Locating Vital Records
An Overview and Step-By-Step Approach

 

The first step in locating vital records is knowing your ancestral town or village.  Visit my page devoted to this important first step--finding your ancestral village.

 

The next step in finding vital records is knowing the Roman Catholic and/or Greek Catholic parish to which your village belonged.  Keep in mind that  parish borders may have changed over time and your village records may be found in more than one parish.  Of course, knowing the religious center for your ancestral home is important for Jewish, Lutheran and other religious groups, as well.  To find out this information, you must go to gazetteers.  See my page on gazetteers to learn about various Galician gazetteers.  (Or, for impatient folks, you can do a quick search of a database of parishes as found in the Gemeindelexikon der im Reichsrate vertretenen Konigreiche und Lander (Gazetteer of the Crown Lands and Territories Represented in the Imperial Council) of 1907.)
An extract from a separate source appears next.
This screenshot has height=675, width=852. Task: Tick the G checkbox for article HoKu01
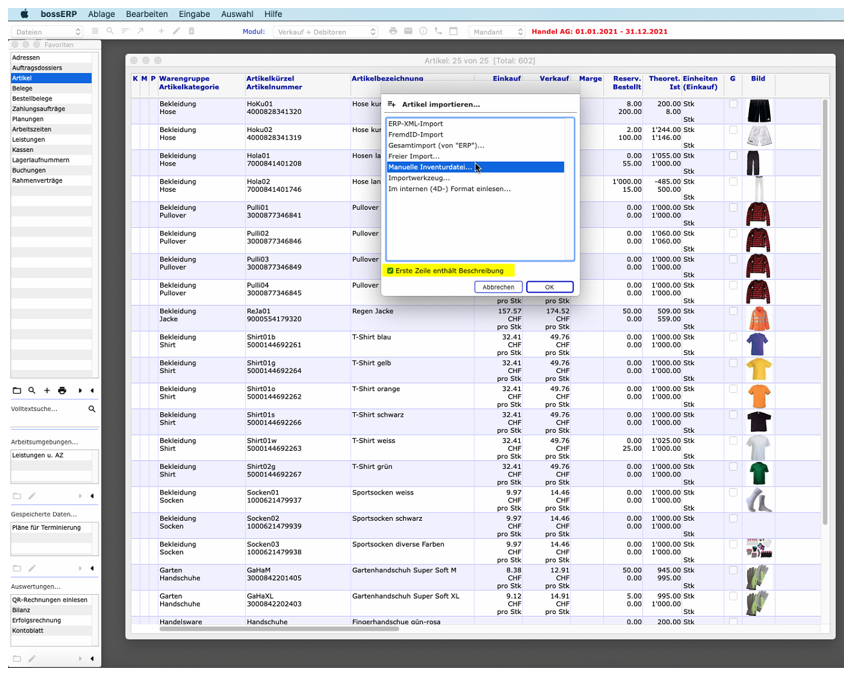point(733,104)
Once you've located this place, you should learn all you can about it.  This will not only help your research (including finding neighboring villages to look for "missing" relatives), it will give you a sense of how your ancestors lived and add depth to your family history.  You can learn more by using the Galician gazetteers and internet searches.

 

Once you learn the parish name, you can begin your search for records.  Search by village name and parish name in the following three possible places a vital record can be:

  1. The first place to check is the Family History Library (FHL) to see if you can view records easily right near your own home.  The records may have been microfilmed by the Family History Library and are available to be viewed through the Family History Library or your local Family History Center.  Also, check to see if any records have been digitized and available for immediate viewing!  (Note that the FHL is aggresively digitizing their entire collection of microfilmed records, however, most records are still available only in microfilm format.)

    First, search the main database of records in the Family History Library.  Proceed to my page on the Family History Library Collection for more information and link directly to the www.familysearch.org  searchable database.


  2. There are many websites with collections of online records.  Wonderful sites are consistantly appearing so it's difficult to keep up!  However, here are the most popular websites to date:


  3. The records could be housed at a repository or archive in either Ukraine or Poland, but there are no microfilms available at the Family History Library.  Proceed to Archival research in Ukraine and Poland for information and tips along with a searchable database of parish registers housed in Polish Regional State Archives.

  4. Unfortunately, a very real possibility is that the records no longer exist.  Although possible, the situation is not as bad as previously thought before the break up of the Soviet Union, when the status of such materials was not known and feared lost forever.  But still, time is not always kind to paper documents.  Natural catastrophes, such as fires and floods, did as much damage as man-made world wars, civil wars, and revolutions.  For such bad luck, the genealogist must turn to other types of sources to research a family history.

 

Once you've located records, go back to my general page on Vital Records for information on the language of the records, tips on translating, convenient tutorials and document examples.

 

Happy Hunting!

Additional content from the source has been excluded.